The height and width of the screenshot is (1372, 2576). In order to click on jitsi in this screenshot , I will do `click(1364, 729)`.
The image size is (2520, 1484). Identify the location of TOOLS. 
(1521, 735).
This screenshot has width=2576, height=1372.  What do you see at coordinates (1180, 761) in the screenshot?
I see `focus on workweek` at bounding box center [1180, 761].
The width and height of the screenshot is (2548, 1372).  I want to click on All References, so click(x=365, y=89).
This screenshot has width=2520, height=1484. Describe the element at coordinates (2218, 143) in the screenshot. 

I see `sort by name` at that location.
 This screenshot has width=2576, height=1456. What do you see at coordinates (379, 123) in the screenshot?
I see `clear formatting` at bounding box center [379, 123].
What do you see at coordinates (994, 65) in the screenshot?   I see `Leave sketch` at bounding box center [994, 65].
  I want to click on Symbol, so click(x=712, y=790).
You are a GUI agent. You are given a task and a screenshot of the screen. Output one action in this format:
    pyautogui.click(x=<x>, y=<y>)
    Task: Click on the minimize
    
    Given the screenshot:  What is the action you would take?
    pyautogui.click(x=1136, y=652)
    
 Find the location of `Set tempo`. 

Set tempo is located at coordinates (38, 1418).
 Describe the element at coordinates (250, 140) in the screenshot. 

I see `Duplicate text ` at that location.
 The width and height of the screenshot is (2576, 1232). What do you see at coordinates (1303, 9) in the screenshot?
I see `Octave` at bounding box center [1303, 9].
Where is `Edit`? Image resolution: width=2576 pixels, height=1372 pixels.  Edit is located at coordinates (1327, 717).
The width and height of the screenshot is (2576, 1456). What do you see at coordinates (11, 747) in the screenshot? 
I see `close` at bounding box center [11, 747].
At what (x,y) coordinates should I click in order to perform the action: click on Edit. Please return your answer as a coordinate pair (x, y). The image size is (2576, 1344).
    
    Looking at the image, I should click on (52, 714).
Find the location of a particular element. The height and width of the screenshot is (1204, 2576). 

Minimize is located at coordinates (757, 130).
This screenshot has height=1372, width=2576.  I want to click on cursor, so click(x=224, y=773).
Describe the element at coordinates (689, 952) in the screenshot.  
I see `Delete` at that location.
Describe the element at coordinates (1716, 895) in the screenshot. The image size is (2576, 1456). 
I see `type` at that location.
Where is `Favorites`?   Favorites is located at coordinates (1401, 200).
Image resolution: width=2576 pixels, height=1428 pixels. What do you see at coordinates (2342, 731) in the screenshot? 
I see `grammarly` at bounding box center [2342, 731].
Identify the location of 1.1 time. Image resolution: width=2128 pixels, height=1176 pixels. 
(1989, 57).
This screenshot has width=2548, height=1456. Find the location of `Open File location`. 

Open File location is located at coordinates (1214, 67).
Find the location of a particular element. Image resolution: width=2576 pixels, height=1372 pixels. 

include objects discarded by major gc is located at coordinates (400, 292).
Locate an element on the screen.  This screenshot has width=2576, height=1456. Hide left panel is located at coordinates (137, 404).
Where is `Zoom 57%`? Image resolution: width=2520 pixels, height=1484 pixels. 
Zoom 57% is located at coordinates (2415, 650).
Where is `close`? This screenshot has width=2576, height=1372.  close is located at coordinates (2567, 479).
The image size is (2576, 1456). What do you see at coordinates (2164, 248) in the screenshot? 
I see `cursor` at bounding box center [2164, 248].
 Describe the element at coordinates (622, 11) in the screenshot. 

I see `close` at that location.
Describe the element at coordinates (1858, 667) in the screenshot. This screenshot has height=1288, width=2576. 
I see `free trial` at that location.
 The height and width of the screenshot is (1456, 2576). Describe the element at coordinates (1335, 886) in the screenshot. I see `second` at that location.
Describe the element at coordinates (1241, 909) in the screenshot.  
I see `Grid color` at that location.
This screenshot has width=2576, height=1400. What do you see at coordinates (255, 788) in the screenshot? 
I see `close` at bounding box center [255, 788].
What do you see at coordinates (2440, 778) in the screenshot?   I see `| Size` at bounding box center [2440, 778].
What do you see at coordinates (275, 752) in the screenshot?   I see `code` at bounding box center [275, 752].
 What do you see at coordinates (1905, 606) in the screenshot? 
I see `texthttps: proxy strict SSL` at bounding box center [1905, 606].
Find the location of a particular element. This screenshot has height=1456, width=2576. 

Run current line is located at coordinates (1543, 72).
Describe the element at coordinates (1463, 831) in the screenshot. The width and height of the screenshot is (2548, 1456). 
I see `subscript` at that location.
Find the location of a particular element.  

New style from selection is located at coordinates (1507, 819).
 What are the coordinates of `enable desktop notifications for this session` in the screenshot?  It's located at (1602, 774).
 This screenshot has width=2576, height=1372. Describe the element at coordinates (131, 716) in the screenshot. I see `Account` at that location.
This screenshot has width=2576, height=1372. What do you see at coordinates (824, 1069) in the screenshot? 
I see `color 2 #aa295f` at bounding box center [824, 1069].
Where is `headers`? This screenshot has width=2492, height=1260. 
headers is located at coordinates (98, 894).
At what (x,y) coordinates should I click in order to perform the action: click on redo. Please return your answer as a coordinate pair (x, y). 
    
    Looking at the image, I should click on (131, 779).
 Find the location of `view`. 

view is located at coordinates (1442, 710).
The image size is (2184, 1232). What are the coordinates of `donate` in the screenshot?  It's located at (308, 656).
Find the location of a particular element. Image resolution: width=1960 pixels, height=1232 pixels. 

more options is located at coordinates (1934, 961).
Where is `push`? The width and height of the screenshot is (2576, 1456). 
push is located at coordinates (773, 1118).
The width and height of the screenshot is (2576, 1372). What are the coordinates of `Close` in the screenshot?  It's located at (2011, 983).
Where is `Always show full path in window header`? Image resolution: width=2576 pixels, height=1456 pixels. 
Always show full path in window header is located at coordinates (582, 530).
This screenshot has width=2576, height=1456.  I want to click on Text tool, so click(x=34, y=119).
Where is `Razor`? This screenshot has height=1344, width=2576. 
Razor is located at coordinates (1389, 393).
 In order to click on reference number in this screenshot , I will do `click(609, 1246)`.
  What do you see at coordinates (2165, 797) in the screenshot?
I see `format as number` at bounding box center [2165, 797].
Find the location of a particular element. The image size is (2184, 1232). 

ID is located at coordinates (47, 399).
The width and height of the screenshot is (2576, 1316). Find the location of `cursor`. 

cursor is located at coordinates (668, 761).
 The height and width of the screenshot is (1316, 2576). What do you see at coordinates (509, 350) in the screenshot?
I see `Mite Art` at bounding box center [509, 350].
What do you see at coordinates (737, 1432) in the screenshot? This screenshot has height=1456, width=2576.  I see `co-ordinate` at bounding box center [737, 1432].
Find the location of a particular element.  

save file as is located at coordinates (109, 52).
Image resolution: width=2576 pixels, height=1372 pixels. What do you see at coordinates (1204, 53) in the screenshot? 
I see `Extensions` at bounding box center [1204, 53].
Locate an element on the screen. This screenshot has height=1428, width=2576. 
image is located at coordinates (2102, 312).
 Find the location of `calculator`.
● ● ●
• **REQUEST**:
Rewrite the records above, changing each occurrence of "Find the location of" to "Locate" and leaving all other text untouched.

• **SOLVED PROBLEM**:
The height and width of the screenshot is (1372, 2576). In order to click on jitsi in this screenshot , I will do `click(1364, 729)`.
The image size is (2520, 1484). Identify the location of TOOLS. 
(1521, 735).
This screenshot has width=2576, height=1372.  What do you see at coordinates (1180, 761) in the screenshot?
I see `focus on workweek` at bounding box center [1180, 761].
The width and height of the screenshot is (2548, 1372).  I want to click on All References, so click(x=365, y=89).
This screenshot has width=2520, height=1484. Describe the element at coordinates (2218, 143) in the screenshot. 

I see `sort by name` at that location.
 This screenshot has width=2576, height=1456. What do you see at coordinates (379, 123) in the screenshot?
I see `clear formatting` at bounding box center [379, 123].
What do you see at coordinates (994, 65) in the screenshot?   I see `Leave sketch` at bounding box center [994, 65].
  I want to click on Symbol, so click(x=712, y=790).
You are a GUI agent. You are given a task and a screenshot of the screen. Output one action in this format:
    pyautogui.click(x=<x>, y=<y>)
    Task: Click on the minimize
    
    Given the screenshot:  What is the action you would take?
    pyautogui.click(x=1136, y=652)
    
 Locate `Set tempo`. 

Set tempo is located at coordinates (38, 1418).
 Describe the element at coordinates (250, 140) in the screenshot. 

I see `Duplicate text ` at that location.
 The width and height of the screenshot is (2576, 1232). What do you see at coordinates (1303, 9) in the screenshot?
I see `Octave` at bounding box center [1303, 9].
Where is `Edit`? Image resolution: width=2576 pixels, height=1372 pixels.  Edit is located at coordinates (1327, 717).
The width and height of the screenshot is (2576, 1456). What do you see at coordinates (11, 747) in the screenshot? 
I see `close` at bounding box center [11, 747].
At what (x,y) coordinates should I click in order to perform the action: click on Edit. Please return your answer as a coordinate pair (x, y). The image size is (2576, 1344).
    
    Looking at the image, I should click on (52, 714).
Locate a particular element. The height and width of the screenshot is (1204, 2576). 

Minimize is located at coordinates (757, 130).
This screenshot has height=1372, width=2576.  I want to click on cursor, so click(x=224, y=773).
Describe the element at coordinates (689, 952) in the screenshot.  
I see `Delete` at that location.
Describe the element at coordinates (1716, 895) in the screenshot. The image size is (2576, 1456). 
I see `type` at that location.
Where is `Favorites`?   Favorites is located at coordinates (1401, 200).
Image resolution: width=2576 pixels, height=1428 pixels. What do you see at coordinates (2342, 731) in the screenshot? 
I see `grammarly` at bounding box center [2342, 731].
Identify the location of 1.1 time. Image resolution: width=2128 pixels, height=1176 pixels. 
(1989, 57).
This screenshot has width=2548, height=1456. Locate `Open File location`. 

Open File location is located at coordinates (1214, 67).
Locate a particular element. Image resolution: width=2576 pixels, height=1372 pixels. 

include objects discarded by major gc is located at coordinates (400, 292).
Locate an element on the screen.  This screenshot has width=2576, height=1456. Hide left panel is located at coordinates (137, 404).
Where is `Zoom 57%`? Image resolution: width=2520 pixels, height=1484 pixels. 
Zoom 57% is located at coordinates (2415, 650).
Where is `close`? This screenshot has width=2576, height=1372.  close is located at coordinates (2567, 479).
The image size is (2576, 1456). What do you see at coordinates (2164, 248) in the screenshot? 
I see `cursor` at bounding box center [2164, 248].
 Describe the element at coordinates (622, 11) in the screenshot. 

I see `close` at that location.
Describe the element at coordinates (1858, 667) in the screenshot. This screenshot has height=1288, width=2576. 
I see `free trial` at that location.
 The height and width of the screenshot is (1456, 2576). Describe the element at coordinates (1335, 886) in the screenshot. I see `second` at that location.
Describe the element at coordinates (1241, 909) in the screenshot.  
I see `Grid color` at that location.
This screenshot has width=2576, height=1400. What do you see at coordinates (255, 788) in the screenshot? 
I see `close` at bounding box center [255, 788].
What do you see at coordinates (2440, 778) in the screenshot?   I see `| Size` at bounding box center [2440, 778].
What do you see at coordinates (275, 752) in the screenshot?   I see `code` at bounding box center [275, 752].
 What do you see at coordinates (1905, 606) in the screenshot? 
I see `texthttps: proxy strict SSL` at bounding box center [1905, 606].
Locate a particular element. This screenshot has height=1456, width=2576. 

Run current line is located at coordinates (1543, 72).
Describe the element at coordinates (1463, 831) in the screenshot. The width and height of the screenshot is (2548, 1456). 
I see `subscript` at that location.
Locate a particular element.  

New style from selection is located at coordinates (1507, 819).
 What are the coordinates of `enable desktop notifications for this session` in the screenshot?  It's located at (1602, 774).
 This screenshot has width=2576, height=1372. Describe the element at coordinates (131, 716) in the screenshot. I see `Account` at that location.
This screenshot has width=2576, height=1372. What do you see at coordinates (824, 1069) in the screenshot? 
I see `color 2 #aa295f` at bounding box center [824, 1069].
Where is `headers`? This screenshot has width=2492, height=1260. 
headers is located at coordinates (98, 894).
At what (x,y) coordinates should I click in order to perform the action: click on redo. Please return your answer as a coordinate pair (x, y). 
    
    Looking at the image, I should click on (131, 779).
 Locate `view`. 

view is located at coordinates (1442, 710).
The image size is (2184, 1232). What are the coordinates of `donate` in the screenshot?  It's located at (308, 656).
Locate a particular element. Image resolution: width=1960 pixels, height=1232 pixels. 

more options is located at coordinates (1934, 961).
Where is `push`? The width and height of the screenshot is (2576, 1456). 
push is located at coordinates (773, 1118).
The width and height of the screenshot is (2576, 1372). What are the coordinates of `Close` in the screenshot?  It's located at (2011, 983).
Where is `Always show full path in window header`? Image resolution: width=2576 pixels, height=1456 pixels. 
Always show full path in window header is located at coordinates (582, 530).
This screenshot has width=2576, height=1456.  I want to click on Text tool, so click(x=34, y=119).
Where is `Razor`? This screenshot has height=1344, width=2576. 
Razor is located at coordinates (1389, 393).
 In order to click on reference number in this screenshot , I will do `click(609, 1246)`.
  What do you see at coordinates (2165, 797) in the screenshot?
I see `format as number` at bounding box center [2165, 797].
Locate a particular element. The image size is (2184, 1232). 

ID is located at coordinates (47, 399).
The width and height of the screenshot is (2576, 1316). Locate `cursor`. 

cursor is located at coordinates (668, 761).
 The height and width of the screenshot is (1316, 2576). What do you see at coordinates (509, 350) in the screenshot?
I see `Mite Art` at bounding box center [509, 350].
What do you see at coordinates (737, 1432) in the screenshot? This screenshot has height=1456, width=2576.  I see `co-ordinate` at bounding box center [737, 1432].
Locate a particular element.  

save file as is located at coordinates (109, 52).
Image resolution: width=2576 pixels, height=1372 pixels. What do you see at coordinates (1204, 53) in the screenshot? 
I see `Extensions` at bounding box center [1204, 53].
Locate an element on the screen. This screenshot has height=1428, width=2576. 
image is located at coordinates (2102, 312).
 Locate `calculator`.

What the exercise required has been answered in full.